Records from a collection:
• • • • • • •

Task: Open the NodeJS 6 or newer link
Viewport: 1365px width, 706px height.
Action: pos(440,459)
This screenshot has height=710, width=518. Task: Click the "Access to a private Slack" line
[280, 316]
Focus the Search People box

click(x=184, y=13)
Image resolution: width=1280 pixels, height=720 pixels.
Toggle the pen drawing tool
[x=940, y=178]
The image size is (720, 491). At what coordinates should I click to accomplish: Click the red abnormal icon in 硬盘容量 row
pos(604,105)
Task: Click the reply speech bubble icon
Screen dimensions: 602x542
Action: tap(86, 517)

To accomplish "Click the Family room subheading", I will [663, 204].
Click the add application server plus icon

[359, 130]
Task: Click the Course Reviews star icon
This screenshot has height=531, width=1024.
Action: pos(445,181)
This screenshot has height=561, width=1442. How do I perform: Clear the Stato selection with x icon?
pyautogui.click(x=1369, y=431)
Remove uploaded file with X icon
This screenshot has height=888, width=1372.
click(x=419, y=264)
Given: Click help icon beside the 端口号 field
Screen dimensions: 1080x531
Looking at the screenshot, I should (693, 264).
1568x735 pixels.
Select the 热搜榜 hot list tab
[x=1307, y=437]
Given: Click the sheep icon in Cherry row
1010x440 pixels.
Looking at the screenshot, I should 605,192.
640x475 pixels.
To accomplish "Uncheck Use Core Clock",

• • • • • • •

_YOUR GOAL_. The whole set of records needs to be written out exactly.

_RESULT FOR THIS EXERCISE_.
Task: Open the NodeJS 6 or newer link
Viewport: 1365px width, 706px height.
Action: pos(440,459)
This screenshot has height=710, width=518. Task: Click the "Access to a private Slack" line
[280, 316]
Focus the Search People box

click(x=184, y=13)
Image resolution: width=1280 pixels, height=720 pixels.
Toggle the pen drawing tool
[x=940, y=178]
The image size is (720, 491). At what coordinates should I click to accomplish: Click the red abnormal icon in 硬盘容量 row
pos(604,105)
Task: Click the reply speech bubble icon
Screen dimensions: 602x542
Action: tap(86, 517)

To accomplish "Click the Family room subheading", I will [663, 204].
Click the add application server plus icon

[359, 130]
Task: Click the Course Reviews star icon
This screenshot has height=531, width=1024.
Action: pos(445,181)
This screenshot has height=561, width=1442. How do I perform: Clear the Stato selection with x icon?
pyautogui.click(x=1369, y=431)
Remove uploaded file with X icon
This screenshot has height=888, width=1372.
click(x=419, y=264)
Given: Click help icon beside the 端口号 field
Screen dimensions: 1080x531
Looking at the screenshot, I should (693, 264).
1568x735 pixels.
Select the 热搜榜 hot list tab
[x=1307, y=437]
Given: Click the sheep icon in Cherry row
1010x440 pixels.
Looking at the screenshot, I should 605,192.
640x475 pixels.
To accomplish "Uncheck Use Core Clock",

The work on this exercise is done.